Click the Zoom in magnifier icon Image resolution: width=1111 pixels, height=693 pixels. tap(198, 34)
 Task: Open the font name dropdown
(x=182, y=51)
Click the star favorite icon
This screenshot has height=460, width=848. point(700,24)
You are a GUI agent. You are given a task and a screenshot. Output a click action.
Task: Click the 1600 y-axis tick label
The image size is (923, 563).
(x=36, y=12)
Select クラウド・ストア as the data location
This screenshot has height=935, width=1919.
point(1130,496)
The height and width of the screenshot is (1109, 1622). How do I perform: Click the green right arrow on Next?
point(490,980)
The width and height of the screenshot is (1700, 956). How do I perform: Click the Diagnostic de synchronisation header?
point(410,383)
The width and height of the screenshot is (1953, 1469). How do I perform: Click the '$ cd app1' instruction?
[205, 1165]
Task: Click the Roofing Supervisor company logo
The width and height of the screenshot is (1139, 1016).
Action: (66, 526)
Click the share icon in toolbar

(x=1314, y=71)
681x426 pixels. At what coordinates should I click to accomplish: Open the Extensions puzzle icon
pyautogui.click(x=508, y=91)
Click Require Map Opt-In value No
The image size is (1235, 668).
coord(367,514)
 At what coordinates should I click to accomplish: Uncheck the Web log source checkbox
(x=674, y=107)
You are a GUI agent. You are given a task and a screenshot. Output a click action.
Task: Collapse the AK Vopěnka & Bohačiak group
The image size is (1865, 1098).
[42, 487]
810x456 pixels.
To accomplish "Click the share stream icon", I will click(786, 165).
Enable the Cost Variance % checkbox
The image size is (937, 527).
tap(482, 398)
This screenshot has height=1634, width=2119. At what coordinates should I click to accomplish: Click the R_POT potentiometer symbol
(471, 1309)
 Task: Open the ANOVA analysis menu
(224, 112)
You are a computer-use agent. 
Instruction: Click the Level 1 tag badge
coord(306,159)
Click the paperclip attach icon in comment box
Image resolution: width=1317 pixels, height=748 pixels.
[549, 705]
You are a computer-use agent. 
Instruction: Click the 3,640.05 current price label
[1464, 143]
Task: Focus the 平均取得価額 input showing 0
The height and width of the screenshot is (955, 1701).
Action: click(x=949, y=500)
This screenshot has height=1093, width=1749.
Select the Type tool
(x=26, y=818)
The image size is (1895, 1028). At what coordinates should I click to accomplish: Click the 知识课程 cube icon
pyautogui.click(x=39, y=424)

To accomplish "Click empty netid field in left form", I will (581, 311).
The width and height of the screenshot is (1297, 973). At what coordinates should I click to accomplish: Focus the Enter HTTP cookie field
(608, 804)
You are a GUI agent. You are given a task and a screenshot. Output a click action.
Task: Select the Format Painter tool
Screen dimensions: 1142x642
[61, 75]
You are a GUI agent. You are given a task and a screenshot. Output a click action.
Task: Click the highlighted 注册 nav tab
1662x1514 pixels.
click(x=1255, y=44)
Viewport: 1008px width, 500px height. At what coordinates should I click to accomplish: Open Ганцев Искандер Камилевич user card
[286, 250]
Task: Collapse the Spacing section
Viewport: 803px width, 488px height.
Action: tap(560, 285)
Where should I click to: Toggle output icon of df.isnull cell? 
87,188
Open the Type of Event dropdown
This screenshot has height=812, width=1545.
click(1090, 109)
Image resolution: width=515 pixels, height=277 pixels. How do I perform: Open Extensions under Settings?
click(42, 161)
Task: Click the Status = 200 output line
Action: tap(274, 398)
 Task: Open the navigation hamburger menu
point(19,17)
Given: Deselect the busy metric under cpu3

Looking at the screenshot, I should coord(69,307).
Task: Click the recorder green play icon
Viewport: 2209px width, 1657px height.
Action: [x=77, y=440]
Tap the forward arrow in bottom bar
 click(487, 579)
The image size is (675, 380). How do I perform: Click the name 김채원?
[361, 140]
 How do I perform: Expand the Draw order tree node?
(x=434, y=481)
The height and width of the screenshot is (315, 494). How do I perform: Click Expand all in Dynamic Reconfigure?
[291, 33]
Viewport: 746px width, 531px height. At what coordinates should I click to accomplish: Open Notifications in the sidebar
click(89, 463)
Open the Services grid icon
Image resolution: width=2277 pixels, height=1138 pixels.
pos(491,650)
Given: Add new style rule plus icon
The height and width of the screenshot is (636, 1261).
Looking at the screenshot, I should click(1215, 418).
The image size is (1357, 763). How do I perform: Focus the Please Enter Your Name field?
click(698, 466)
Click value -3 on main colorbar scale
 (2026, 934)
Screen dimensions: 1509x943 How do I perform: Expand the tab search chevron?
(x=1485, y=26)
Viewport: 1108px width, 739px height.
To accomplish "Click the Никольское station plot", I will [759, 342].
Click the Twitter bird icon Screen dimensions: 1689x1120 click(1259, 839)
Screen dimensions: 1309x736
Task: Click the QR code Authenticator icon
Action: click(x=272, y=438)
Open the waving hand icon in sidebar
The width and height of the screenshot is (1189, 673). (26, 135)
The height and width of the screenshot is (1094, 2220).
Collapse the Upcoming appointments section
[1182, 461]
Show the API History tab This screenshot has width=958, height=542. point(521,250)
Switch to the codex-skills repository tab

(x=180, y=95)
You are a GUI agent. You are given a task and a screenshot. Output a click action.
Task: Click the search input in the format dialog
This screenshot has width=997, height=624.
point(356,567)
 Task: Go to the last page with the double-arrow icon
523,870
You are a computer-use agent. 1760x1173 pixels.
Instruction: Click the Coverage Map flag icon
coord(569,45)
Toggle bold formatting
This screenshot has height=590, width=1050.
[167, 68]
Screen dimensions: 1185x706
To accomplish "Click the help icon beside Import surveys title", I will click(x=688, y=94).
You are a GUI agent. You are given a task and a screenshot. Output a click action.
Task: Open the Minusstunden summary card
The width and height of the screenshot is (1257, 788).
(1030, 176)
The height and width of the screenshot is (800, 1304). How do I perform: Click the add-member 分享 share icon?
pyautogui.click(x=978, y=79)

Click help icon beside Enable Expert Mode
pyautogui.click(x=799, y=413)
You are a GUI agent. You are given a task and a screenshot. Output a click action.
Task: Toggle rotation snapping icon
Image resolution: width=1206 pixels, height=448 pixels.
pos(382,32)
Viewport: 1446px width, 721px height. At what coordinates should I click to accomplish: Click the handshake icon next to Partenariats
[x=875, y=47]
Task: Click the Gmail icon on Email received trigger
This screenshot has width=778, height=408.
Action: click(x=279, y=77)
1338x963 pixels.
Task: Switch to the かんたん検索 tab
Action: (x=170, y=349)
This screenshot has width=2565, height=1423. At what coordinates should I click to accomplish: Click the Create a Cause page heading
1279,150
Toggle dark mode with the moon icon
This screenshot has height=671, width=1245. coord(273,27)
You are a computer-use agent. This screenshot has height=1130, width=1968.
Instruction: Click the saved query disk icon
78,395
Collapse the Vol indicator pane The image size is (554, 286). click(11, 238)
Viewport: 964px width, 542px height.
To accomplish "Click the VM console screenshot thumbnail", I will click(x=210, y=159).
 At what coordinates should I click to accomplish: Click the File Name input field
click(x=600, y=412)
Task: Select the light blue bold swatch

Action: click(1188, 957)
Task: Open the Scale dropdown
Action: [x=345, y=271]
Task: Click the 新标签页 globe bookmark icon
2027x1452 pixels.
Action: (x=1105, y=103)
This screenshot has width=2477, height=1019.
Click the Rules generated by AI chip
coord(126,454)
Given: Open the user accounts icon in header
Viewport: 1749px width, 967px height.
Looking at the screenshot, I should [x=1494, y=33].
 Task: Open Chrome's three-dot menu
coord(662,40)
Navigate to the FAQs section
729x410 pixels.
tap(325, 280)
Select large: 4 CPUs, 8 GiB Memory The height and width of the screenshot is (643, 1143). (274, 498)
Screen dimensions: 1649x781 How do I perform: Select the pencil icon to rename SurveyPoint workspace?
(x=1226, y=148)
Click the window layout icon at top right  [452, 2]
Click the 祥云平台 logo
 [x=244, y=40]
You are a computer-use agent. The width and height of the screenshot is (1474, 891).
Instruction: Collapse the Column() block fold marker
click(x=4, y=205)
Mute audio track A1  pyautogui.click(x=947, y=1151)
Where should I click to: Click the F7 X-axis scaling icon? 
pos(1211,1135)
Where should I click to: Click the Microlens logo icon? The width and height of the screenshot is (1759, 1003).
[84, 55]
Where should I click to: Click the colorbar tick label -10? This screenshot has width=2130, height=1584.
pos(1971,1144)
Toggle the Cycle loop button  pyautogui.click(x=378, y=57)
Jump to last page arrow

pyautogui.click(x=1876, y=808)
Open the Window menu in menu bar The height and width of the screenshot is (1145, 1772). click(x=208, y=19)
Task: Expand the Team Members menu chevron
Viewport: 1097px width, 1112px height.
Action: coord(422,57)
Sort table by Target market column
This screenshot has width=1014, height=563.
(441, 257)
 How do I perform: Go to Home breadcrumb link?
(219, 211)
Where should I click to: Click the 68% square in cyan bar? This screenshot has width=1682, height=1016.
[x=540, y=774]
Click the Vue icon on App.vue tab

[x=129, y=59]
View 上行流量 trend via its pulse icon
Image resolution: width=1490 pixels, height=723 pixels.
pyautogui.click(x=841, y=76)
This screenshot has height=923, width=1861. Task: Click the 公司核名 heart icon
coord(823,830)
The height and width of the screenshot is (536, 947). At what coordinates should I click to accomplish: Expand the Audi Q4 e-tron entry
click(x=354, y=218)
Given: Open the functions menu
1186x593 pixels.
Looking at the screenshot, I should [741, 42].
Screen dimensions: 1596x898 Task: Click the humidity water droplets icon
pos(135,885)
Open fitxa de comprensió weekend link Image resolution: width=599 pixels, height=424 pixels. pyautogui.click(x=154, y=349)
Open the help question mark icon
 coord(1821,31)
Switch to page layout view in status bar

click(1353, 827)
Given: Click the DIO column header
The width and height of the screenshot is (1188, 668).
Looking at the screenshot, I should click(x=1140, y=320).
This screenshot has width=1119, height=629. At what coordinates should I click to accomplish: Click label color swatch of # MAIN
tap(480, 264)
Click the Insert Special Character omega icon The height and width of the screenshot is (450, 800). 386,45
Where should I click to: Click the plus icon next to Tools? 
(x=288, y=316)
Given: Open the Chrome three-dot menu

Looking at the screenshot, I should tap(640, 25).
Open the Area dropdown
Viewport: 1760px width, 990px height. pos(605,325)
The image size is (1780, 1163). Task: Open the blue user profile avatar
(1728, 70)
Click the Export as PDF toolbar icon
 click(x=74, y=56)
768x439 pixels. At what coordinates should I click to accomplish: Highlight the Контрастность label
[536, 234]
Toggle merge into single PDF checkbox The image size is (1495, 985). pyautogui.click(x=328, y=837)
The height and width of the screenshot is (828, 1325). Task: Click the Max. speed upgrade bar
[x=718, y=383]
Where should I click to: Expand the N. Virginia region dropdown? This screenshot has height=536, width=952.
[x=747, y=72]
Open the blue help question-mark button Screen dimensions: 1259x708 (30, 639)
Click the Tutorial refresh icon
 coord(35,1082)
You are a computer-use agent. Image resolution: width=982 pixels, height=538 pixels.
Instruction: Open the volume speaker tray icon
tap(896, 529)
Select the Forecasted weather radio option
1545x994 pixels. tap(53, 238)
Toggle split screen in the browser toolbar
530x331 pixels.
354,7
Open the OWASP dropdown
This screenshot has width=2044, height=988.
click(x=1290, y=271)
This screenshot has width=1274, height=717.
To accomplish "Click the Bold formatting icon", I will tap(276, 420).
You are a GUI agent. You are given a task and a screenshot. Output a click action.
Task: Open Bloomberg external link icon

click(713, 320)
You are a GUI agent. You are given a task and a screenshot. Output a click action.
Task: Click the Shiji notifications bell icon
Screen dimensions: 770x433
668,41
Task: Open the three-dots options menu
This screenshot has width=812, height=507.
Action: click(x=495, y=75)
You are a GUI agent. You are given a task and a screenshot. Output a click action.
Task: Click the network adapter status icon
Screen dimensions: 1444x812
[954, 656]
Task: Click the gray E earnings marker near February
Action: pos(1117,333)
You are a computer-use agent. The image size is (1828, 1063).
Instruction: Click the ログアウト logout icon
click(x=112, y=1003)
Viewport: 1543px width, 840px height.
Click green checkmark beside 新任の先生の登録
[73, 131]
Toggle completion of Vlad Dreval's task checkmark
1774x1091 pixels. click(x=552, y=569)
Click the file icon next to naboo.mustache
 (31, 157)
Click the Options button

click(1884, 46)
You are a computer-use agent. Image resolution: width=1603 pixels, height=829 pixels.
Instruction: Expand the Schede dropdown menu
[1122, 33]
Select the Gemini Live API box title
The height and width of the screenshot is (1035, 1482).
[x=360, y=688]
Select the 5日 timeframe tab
....................
> [WHAT TO DO]
In the material above, show every line where the word "formatting" turns up.

> [TASK OUTPUT]
Toggle bold formatting
To accomplish "Click the Bold formatting icon", I will tap(276, 420).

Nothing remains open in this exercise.